Element and text position data:

_ _ _ _ _

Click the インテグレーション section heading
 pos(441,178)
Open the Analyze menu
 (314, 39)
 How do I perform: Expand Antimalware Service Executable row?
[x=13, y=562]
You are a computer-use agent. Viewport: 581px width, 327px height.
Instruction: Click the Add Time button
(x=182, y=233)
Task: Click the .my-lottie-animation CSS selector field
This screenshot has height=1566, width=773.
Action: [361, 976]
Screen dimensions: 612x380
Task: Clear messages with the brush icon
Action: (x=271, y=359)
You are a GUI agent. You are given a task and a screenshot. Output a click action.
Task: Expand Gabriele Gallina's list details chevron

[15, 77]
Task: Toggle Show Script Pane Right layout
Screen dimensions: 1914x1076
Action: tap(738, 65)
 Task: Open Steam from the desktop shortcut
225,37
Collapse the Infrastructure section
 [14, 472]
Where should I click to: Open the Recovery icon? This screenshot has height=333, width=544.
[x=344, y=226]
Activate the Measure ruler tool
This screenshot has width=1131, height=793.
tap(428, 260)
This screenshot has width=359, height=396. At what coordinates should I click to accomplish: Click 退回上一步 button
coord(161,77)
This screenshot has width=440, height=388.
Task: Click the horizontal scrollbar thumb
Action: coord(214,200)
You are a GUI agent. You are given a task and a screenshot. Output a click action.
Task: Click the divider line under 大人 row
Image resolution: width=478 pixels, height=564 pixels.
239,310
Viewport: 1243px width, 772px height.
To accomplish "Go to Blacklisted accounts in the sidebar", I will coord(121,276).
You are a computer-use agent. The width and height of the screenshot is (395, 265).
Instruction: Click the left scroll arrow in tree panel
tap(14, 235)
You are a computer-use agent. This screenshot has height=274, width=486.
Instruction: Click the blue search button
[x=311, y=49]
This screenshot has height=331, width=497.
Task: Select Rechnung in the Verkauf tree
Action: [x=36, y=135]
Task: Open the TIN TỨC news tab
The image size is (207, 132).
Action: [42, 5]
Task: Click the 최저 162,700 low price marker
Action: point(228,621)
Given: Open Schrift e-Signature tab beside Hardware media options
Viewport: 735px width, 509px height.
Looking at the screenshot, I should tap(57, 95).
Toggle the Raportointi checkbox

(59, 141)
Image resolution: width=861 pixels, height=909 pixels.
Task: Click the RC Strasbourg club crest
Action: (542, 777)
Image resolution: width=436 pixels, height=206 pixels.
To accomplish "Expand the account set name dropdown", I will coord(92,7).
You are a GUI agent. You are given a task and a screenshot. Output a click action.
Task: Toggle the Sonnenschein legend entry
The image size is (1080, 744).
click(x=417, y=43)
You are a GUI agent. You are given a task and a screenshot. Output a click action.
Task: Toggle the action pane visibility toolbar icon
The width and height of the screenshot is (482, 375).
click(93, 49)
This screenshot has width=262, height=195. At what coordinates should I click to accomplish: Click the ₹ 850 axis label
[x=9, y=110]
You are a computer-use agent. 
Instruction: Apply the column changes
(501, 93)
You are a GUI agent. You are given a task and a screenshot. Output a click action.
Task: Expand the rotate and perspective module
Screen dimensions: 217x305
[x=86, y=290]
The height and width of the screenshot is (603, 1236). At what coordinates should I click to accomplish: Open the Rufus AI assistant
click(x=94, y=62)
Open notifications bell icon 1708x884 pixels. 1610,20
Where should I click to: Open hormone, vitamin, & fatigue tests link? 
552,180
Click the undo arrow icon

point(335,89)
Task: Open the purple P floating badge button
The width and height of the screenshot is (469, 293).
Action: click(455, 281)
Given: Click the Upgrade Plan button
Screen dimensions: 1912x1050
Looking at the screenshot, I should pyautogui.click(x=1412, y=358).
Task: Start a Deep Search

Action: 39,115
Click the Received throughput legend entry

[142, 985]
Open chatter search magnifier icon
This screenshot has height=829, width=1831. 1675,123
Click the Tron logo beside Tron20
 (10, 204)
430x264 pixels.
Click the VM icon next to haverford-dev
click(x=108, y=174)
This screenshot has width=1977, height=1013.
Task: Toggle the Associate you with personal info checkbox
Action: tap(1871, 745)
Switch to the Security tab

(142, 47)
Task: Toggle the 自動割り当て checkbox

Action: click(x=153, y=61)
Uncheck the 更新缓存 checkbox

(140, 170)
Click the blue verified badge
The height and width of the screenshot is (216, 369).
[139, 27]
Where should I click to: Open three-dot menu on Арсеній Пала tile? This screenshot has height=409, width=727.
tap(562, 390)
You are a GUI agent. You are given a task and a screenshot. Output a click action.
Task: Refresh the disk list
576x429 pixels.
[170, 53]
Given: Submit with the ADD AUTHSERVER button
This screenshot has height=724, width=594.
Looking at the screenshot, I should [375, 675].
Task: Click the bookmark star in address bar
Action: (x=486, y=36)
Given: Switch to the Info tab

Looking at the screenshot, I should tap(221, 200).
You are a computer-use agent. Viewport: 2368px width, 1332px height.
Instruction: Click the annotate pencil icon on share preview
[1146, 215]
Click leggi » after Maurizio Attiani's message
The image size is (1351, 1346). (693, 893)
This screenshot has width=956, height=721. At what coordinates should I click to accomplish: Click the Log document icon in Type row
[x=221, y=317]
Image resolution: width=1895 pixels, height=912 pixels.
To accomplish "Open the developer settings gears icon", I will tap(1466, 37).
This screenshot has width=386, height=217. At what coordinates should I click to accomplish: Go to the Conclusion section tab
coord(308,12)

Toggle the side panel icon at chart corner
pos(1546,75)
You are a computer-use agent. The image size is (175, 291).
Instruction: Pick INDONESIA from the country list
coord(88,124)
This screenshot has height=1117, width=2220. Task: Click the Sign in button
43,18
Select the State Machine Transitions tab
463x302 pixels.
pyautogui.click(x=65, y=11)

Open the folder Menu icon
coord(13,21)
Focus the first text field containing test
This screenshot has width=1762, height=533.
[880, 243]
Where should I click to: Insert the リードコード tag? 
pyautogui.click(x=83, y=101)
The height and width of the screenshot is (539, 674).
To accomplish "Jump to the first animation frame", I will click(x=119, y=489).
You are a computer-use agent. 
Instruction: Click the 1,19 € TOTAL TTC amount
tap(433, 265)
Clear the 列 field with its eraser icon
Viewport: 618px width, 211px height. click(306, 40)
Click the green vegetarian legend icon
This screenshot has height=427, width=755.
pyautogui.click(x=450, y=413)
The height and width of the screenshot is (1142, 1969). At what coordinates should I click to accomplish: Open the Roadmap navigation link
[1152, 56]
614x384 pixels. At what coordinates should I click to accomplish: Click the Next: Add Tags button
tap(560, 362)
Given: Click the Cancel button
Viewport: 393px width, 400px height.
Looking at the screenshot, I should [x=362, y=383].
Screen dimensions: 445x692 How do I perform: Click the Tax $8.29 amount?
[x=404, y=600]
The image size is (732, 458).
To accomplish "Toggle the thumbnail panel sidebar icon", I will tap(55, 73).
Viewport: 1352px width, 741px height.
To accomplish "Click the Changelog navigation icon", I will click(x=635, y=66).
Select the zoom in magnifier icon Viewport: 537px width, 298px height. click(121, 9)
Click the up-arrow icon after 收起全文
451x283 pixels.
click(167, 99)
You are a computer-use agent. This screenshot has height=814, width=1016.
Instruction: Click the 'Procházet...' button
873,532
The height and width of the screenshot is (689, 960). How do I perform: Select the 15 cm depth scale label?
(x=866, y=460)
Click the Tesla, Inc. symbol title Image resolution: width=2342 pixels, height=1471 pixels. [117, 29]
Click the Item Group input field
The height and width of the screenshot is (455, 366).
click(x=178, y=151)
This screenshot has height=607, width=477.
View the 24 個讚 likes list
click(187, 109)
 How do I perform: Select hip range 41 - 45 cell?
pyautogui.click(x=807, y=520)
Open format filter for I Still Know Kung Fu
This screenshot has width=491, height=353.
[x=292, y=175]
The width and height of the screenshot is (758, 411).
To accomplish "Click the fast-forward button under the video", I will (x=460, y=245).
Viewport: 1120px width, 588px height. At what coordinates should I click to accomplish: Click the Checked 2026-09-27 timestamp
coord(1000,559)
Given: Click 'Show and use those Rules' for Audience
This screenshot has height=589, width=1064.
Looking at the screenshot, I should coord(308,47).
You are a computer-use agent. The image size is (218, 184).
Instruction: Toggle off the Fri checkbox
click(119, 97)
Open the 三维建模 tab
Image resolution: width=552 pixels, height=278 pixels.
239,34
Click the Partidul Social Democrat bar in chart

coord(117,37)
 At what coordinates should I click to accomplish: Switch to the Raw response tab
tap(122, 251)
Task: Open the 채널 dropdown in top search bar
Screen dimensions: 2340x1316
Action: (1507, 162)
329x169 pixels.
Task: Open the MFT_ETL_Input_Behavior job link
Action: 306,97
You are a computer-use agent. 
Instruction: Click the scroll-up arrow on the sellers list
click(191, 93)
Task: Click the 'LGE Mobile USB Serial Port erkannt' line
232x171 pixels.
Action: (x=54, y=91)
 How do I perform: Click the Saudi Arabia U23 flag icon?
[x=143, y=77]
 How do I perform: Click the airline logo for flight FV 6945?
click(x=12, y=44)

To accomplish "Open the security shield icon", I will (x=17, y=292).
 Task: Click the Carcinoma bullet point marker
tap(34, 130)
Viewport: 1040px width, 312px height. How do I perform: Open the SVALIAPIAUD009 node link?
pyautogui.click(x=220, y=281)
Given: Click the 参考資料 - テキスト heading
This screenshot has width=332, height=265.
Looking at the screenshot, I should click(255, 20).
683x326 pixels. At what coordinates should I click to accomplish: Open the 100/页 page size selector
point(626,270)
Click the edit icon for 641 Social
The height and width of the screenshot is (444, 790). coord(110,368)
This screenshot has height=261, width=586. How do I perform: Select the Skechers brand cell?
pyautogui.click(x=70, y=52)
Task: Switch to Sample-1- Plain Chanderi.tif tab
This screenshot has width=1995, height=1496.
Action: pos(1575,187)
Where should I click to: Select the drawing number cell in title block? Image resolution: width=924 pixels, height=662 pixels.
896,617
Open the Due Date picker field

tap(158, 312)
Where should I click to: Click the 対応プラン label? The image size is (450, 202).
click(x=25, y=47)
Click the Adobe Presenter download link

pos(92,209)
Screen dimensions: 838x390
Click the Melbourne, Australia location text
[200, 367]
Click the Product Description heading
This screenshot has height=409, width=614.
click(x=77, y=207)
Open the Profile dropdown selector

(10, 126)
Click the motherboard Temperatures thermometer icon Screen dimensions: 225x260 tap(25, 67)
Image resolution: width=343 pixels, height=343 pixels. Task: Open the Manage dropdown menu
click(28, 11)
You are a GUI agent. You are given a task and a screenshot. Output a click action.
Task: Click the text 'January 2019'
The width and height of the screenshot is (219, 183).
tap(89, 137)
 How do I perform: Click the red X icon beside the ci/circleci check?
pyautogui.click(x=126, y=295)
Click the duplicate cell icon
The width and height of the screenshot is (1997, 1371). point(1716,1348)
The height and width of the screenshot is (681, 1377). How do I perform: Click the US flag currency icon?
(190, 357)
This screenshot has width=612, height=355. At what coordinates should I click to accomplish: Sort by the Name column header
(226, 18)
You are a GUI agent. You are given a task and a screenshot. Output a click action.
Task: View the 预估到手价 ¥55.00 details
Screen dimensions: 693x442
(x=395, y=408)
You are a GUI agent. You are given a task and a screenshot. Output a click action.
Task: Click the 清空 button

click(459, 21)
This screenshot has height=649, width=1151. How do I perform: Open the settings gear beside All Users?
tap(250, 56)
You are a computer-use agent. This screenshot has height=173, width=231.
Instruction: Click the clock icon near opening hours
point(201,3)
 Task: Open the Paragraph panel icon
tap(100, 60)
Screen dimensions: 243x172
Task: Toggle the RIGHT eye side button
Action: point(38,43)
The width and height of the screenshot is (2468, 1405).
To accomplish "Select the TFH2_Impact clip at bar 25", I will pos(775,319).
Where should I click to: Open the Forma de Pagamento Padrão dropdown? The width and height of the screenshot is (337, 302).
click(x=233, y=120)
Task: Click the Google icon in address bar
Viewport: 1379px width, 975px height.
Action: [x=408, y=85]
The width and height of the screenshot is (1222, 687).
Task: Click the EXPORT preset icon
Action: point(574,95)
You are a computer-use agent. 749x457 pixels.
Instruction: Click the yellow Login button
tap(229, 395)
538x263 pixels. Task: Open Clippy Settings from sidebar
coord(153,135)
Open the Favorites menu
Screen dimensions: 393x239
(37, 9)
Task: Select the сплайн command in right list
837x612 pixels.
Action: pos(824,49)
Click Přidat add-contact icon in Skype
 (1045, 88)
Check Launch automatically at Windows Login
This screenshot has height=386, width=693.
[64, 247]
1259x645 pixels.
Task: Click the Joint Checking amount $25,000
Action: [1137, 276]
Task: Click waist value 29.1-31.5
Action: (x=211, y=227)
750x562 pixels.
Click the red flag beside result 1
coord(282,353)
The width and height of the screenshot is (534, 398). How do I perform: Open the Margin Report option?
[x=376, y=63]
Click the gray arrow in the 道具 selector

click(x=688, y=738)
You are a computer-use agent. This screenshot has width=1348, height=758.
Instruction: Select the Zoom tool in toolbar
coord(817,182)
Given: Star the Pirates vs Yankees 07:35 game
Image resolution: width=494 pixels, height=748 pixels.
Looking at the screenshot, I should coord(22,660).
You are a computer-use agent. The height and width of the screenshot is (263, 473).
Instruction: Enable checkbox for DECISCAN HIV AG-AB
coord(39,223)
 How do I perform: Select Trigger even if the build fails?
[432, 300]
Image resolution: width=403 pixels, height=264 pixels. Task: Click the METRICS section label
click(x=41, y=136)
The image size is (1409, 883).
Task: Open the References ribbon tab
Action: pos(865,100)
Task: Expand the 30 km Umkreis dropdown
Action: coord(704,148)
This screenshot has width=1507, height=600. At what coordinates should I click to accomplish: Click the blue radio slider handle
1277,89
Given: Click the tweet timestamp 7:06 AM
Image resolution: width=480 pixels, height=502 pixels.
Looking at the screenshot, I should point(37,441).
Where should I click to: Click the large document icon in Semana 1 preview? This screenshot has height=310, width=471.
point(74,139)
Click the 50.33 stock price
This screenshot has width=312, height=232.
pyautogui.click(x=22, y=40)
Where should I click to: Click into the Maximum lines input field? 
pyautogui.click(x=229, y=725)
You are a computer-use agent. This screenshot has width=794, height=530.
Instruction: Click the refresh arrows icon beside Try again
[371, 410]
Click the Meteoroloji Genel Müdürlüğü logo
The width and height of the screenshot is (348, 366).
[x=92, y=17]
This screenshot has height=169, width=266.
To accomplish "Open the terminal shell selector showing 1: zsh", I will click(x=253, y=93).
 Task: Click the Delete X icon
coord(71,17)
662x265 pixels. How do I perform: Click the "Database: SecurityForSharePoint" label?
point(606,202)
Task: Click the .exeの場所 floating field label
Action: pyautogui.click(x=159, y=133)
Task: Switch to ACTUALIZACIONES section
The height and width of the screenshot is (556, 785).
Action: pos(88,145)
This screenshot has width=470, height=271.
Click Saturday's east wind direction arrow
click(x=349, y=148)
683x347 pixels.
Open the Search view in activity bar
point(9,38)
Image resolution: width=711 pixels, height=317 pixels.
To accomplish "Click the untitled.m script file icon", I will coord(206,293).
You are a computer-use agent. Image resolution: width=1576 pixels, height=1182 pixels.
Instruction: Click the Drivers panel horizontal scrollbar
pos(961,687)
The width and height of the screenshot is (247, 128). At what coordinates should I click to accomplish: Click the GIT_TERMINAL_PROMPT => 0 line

_ _ _ _ _

- [TO DO] Find each line in the records above that contains the word "Login" and copy those lines.

- [WRITTEN ANSWER]
Instruction: Click the yellow Login button
Check Launch automatically at Windows Login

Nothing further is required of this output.